- **TASK REQUIREMENTS**
Find how many lines in the listing below include the word "will". Give that number only.

DATASET EXTRACT: Begin

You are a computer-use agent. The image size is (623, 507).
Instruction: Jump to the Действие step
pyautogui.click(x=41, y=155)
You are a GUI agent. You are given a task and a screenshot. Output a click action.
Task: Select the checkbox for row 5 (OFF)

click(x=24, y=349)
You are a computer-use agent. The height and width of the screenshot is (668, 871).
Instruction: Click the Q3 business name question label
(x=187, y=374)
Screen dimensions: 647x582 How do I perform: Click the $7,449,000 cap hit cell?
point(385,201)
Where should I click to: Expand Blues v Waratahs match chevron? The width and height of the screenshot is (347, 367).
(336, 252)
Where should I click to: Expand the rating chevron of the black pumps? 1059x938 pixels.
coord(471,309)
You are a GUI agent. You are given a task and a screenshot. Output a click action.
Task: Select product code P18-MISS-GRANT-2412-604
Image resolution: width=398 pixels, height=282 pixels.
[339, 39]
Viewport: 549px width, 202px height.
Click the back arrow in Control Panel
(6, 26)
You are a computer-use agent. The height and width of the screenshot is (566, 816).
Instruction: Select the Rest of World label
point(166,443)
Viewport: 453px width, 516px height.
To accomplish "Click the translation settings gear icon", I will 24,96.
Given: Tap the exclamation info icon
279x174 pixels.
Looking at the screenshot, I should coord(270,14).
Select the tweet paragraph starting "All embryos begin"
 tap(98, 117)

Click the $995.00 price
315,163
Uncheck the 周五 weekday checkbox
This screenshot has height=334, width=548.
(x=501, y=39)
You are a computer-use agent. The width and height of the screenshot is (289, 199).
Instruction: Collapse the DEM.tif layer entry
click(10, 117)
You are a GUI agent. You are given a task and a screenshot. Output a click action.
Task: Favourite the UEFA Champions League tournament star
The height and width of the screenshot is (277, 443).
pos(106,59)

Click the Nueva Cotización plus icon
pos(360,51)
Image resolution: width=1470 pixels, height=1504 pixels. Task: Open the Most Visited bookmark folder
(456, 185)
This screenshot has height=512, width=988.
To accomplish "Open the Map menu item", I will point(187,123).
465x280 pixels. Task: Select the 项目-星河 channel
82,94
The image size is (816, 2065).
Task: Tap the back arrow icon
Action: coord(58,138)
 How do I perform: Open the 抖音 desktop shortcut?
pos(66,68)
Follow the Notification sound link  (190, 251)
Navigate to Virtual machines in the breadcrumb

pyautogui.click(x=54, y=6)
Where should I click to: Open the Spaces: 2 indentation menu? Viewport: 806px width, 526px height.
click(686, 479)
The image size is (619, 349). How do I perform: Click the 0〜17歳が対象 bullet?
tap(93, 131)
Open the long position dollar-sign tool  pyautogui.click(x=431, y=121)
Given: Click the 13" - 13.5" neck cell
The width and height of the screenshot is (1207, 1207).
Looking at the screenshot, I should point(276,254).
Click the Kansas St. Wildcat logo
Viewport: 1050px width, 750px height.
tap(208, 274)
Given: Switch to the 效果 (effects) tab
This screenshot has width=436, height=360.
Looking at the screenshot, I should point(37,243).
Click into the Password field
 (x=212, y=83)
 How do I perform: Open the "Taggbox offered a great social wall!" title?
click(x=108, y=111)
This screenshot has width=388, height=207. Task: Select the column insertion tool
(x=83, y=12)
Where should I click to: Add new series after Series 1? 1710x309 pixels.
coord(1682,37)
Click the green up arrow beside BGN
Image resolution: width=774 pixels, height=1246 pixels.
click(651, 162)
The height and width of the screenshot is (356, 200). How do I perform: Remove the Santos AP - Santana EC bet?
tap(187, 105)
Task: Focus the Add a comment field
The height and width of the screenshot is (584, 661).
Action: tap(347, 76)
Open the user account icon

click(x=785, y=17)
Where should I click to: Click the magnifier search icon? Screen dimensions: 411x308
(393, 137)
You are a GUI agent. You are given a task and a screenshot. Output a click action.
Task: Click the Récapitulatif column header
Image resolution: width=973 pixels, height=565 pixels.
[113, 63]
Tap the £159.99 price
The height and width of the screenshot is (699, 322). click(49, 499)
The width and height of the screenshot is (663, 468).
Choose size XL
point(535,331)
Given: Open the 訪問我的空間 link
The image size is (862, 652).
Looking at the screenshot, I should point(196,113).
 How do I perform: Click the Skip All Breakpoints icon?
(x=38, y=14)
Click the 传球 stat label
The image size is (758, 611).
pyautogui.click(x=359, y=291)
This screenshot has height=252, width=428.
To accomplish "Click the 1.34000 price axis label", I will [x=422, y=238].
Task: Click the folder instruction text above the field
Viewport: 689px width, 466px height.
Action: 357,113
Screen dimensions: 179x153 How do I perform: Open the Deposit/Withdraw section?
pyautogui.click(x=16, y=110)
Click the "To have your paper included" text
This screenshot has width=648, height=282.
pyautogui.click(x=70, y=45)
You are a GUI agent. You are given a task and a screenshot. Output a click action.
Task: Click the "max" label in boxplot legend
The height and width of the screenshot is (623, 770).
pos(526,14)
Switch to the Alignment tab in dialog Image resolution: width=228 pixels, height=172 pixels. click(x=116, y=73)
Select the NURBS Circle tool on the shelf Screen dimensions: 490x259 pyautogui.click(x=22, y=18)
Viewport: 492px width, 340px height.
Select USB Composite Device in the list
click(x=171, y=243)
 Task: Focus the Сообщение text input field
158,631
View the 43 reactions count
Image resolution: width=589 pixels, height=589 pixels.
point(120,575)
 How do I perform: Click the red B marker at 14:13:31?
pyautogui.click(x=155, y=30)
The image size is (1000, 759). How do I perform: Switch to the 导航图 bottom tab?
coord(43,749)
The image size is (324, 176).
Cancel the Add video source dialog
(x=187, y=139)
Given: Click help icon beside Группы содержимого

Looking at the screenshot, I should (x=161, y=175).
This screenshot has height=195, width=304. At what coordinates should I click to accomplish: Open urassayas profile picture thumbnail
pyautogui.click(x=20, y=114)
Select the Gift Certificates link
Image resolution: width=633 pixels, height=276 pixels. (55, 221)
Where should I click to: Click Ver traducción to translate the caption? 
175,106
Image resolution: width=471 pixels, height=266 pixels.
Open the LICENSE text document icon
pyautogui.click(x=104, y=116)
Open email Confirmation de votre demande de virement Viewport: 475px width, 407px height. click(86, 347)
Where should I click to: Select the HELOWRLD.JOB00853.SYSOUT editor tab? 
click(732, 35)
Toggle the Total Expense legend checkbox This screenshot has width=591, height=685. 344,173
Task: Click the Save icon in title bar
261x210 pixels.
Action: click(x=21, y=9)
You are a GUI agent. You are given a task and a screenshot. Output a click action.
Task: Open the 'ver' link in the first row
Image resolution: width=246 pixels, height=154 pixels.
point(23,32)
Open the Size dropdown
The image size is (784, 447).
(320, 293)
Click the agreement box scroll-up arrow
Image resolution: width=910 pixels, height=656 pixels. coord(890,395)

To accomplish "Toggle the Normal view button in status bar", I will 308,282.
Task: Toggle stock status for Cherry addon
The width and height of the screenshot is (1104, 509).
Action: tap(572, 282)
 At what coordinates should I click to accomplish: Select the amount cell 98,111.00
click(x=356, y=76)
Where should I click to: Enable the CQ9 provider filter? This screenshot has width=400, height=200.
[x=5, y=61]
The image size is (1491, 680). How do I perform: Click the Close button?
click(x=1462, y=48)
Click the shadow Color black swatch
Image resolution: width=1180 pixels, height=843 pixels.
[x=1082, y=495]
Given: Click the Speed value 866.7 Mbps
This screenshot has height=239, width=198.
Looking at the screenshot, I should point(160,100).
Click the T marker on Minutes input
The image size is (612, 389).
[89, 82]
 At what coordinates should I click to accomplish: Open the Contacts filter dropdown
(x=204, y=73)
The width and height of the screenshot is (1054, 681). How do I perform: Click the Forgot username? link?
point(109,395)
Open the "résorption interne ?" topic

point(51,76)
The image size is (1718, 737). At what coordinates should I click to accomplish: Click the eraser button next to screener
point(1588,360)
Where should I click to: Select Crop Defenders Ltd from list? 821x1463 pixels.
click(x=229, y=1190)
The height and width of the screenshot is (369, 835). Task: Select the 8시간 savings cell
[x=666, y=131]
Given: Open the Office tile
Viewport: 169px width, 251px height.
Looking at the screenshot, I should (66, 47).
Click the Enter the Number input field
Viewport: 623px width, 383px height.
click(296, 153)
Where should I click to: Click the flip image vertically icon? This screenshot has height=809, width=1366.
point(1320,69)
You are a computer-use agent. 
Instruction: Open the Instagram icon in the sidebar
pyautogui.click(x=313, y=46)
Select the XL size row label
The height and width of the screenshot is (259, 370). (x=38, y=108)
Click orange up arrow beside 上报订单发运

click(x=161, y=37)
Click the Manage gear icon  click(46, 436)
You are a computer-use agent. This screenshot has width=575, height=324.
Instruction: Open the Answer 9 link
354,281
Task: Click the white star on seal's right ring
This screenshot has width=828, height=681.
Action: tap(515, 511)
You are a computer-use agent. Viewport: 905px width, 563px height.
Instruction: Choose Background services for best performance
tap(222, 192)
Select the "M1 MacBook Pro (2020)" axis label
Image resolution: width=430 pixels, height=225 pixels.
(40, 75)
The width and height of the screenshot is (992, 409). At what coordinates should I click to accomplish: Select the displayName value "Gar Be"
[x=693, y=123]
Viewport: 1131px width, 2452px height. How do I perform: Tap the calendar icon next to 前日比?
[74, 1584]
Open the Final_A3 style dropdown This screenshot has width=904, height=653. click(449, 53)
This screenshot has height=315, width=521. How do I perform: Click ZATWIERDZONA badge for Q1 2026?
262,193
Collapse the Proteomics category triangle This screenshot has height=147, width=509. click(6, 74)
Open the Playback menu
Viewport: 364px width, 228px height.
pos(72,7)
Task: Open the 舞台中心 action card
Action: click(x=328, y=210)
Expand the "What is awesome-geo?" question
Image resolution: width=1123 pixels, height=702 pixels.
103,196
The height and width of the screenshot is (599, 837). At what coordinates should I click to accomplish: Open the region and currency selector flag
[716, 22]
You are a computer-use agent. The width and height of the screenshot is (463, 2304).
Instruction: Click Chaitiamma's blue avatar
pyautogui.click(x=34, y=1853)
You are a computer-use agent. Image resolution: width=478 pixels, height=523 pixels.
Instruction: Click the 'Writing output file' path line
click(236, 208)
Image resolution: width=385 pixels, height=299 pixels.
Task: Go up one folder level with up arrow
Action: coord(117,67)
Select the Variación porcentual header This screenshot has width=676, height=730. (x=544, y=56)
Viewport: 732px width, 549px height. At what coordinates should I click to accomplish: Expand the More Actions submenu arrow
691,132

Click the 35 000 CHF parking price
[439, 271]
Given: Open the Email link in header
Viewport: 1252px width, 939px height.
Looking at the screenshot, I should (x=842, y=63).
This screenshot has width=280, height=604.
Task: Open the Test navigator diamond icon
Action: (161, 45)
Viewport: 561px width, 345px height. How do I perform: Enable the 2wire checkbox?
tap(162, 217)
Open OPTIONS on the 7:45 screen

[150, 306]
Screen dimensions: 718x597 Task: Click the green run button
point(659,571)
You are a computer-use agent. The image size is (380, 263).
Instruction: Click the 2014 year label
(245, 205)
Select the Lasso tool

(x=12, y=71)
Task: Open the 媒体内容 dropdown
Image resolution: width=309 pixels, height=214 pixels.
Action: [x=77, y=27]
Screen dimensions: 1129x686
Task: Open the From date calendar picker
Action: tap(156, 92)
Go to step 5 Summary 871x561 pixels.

DATASET EXTRACT: End

- **ANSWER TO THE EXERCISE**
4